━━━ Dataset records ━━━

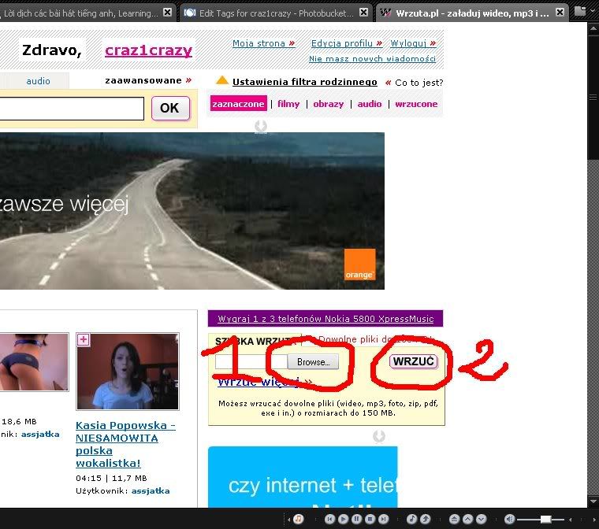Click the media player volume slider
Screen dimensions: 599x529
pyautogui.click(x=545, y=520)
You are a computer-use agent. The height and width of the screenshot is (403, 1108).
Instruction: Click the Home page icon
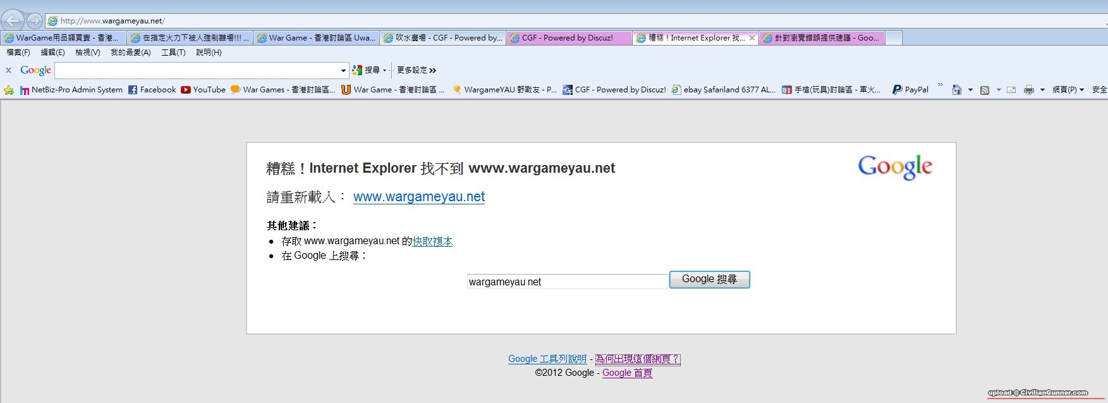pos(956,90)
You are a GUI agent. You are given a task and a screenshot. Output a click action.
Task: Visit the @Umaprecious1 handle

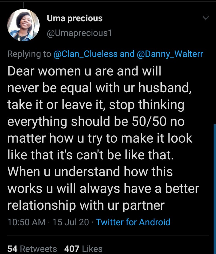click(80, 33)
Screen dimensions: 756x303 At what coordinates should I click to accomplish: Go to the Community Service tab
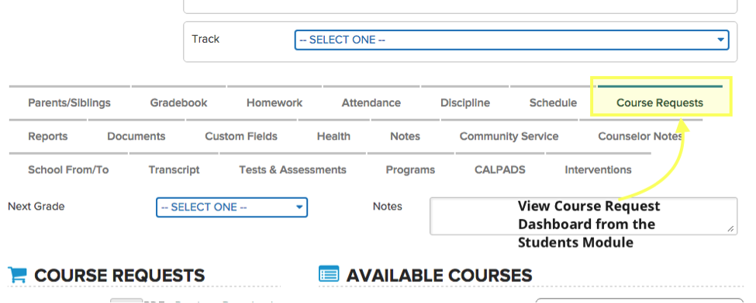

━━━

Please output only the lines running from the one that holds "Instruction: Click the Home page icon" through the last line of the entries, both ends included, without any images.

Instruction: Click the Home page icon
pos(956,90)
You are a GUI agent. You are given a task and a screenshot. Output a click action.
Task: Visit the @Umaprecious1 handle

click(80, 33)
Screen dimensions: 756x303 At what coordinates should I click to accomplish: Go to the Community Service tab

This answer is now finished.